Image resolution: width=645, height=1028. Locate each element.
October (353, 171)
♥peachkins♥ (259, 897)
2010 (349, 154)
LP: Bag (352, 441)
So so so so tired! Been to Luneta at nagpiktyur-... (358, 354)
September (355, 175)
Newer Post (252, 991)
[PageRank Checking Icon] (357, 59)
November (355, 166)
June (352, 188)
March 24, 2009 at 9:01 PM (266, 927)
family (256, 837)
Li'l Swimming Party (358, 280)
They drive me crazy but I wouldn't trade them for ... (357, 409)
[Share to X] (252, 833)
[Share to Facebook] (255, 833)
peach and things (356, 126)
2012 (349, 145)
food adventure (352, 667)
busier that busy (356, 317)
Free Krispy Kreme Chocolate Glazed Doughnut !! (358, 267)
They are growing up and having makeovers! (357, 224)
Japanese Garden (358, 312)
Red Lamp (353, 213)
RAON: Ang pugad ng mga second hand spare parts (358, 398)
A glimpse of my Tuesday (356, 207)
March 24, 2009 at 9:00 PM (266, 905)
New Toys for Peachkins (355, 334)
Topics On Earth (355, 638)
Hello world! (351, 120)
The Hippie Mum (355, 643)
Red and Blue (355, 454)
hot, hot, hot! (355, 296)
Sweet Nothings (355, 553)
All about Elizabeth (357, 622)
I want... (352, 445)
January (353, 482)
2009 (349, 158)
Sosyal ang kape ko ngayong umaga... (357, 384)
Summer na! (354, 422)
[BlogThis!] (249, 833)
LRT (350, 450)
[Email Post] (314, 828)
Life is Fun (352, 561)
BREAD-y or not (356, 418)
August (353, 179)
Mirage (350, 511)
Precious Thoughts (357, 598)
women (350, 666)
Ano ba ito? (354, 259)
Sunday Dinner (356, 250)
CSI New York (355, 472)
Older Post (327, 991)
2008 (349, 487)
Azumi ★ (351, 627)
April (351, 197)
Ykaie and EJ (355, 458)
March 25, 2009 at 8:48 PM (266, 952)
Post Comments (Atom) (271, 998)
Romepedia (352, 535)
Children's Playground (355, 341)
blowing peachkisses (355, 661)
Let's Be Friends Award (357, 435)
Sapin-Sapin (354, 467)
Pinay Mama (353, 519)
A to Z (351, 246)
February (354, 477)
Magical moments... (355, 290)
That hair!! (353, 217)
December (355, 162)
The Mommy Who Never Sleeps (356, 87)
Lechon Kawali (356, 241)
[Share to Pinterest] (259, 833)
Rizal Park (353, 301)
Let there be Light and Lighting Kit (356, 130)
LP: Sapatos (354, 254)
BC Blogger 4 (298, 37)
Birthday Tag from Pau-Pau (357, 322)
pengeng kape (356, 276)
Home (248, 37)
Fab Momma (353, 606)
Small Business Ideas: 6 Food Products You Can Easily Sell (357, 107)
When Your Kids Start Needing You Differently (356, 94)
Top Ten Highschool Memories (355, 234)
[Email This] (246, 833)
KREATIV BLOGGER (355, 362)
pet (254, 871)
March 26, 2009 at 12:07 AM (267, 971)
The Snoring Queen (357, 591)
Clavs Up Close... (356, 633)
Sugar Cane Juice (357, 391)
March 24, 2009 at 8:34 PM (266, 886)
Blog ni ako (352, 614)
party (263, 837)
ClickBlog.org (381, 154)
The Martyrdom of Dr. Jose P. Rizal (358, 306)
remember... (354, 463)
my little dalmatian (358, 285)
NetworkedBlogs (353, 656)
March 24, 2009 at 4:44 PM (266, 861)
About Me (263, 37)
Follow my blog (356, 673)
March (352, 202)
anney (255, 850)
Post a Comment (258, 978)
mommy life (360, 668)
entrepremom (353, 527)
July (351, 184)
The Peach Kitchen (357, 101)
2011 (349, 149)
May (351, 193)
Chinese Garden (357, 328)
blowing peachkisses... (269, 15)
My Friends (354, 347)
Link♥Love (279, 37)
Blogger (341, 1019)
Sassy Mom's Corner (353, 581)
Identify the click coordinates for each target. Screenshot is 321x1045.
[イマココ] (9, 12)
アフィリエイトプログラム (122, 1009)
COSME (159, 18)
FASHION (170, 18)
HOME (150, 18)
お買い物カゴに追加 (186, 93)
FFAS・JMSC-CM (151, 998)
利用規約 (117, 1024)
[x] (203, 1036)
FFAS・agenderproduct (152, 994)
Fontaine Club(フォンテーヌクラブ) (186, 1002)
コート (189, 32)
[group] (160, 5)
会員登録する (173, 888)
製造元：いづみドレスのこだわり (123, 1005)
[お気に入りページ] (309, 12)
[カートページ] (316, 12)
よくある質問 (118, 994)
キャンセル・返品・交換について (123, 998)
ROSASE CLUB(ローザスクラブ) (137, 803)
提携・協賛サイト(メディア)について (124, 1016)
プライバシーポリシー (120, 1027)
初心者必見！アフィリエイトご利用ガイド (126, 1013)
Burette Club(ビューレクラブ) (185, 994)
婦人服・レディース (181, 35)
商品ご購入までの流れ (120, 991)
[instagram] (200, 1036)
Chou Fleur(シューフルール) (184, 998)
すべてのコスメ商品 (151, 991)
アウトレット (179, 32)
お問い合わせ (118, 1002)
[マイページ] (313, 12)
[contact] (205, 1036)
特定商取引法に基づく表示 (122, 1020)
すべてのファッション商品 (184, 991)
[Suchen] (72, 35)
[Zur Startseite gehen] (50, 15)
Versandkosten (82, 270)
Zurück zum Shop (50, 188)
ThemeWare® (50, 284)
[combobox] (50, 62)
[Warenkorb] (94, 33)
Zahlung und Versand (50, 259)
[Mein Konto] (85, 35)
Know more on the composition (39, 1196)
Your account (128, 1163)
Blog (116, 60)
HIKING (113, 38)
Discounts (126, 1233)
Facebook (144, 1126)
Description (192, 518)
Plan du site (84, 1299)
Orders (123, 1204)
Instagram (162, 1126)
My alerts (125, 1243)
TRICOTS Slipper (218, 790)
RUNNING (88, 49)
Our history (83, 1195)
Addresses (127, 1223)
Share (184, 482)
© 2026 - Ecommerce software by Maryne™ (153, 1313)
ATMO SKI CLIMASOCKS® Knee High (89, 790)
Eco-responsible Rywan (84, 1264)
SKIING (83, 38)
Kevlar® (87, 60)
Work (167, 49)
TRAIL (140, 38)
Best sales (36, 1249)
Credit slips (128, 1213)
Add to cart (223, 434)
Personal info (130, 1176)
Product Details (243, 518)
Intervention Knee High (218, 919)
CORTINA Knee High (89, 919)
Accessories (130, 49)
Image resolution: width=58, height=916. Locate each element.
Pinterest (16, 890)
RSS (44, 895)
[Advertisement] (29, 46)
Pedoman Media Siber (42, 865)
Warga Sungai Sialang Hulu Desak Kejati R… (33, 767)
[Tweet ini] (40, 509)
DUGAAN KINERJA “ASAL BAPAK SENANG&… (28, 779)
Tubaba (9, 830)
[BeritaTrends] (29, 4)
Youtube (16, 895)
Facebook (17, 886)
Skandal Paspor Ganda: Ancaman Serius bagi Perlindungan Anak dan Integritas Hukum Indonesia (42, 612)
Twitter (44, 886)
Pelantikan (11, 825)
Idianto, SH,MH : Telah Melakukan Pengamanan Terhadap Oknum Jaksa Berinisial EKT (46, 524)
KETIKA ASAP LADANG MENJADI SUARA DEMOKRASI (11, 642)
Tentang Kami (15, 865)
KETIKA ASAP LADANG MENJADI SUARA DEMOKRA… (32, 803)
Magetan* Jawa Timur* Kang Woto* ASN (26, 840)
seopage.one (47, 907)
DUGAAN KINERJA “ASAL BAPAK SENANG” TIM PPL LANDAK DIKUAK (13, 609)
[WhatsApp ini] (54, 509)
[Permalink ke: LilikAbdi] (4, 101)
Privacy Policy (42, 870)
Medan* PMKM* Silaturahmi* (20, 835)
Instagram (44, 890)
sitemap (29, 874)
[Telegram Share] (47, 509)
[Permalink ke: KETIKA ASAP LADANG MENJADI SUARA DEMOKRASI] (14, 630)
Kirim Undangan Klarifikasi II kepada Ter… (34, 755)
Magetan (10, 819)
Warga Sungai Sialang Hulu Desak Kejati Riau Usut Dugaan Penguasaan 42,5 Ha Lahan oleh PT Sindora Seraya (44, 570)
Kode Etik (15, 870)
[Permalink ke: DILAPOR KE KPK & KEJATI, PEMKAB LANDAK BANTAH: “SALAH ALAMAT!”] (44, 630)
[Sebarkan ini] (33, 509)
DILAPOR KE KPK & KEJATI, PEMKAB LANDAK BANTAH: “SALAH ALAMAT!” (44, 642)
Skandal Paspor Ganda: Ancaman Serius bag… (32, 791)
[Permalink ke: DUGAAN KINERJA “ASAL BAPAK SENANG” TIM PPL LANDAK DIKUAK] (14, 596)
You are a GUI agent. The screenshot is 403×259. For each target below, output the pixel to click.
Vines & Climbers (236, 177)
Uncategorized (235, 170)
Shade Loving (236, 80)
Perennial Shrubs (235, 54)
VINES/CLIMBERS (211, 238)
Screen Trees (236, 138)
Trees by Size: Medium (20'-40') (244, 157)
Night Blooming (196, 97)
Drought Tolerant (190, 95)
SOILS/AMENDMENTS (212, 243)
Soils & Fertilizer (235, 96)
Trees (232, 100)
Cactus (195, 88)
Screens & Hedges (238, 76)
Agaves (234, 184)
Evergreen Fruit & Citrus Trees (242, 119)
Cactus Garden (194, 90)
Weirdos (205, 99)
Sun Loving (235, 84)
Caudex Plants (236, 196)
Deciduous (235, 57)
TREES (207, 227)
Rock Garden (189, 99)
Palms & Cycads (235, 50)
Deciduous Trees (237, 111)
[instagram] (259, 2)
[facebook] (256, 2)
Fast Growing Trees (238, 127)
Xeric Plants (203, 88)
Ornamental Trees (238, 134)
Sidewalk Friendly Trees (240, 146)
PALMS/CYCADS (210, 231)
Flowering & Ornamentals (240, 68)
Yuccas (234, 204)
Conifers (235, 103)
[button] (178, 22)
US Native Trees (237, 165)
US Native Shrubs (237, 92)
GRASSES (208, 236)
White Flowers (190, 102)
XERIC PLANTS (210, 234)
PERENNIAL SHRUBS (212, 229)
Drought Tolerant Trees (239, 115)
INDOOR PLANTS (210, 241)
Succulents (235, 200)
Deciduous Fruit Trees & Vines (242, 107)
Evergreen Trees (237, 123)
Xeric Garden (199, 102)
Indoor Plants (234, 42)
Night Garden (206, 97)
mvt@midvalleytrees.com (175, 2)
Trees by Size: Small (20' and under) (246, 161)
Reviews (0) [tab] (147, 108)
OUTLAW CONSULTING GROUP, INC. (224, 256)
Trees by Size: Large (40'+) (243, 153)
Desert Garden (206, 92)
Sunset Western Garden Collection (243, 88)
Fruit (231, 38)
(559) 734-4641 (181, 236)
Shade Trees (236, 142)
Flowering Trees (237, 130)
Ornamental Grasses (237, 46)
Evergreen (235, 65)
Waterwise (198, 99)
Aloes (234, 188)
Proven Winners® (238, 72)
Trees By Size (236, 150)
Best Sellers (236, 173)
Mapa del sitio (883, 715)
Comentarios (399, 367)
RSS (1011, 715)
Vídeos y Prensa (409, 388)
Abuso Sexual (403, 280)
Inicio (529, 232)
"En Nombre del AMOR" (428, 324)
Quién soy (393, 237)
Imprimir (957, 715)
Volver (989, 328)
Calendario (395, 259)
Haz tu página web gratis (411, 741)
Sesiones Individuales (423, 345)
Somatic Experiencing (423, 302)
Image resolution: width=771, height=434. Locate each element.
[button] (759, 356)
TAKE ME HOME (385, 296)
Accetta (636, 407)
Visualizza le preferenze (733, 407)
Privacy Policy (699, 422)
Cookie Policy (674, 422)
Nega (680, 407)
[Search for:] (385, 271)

..........

• Directions
Write out again the lines starting at the line that has "December (355, 162)" and ending after the line that has "Home (248, 37)". Keep each line's text as it is, and lower every coordinate number by 134.

• Worked solution
December (221, 28)
The Mommy Who Never Sleeps (222, -47)
Lechon Kawali (222, 107)
[Share to Pinterest] (125, 699)
Rizal Park (219, 167)
Let there be Light and Lighting Kit (222, -4)
LP: Sapatos (220, 120)
BC Blogger 4 (164, -97)
Birthday Tag from Pau-Pau (223, 188)
pengeng kape (222, 142)
Home (114, -97)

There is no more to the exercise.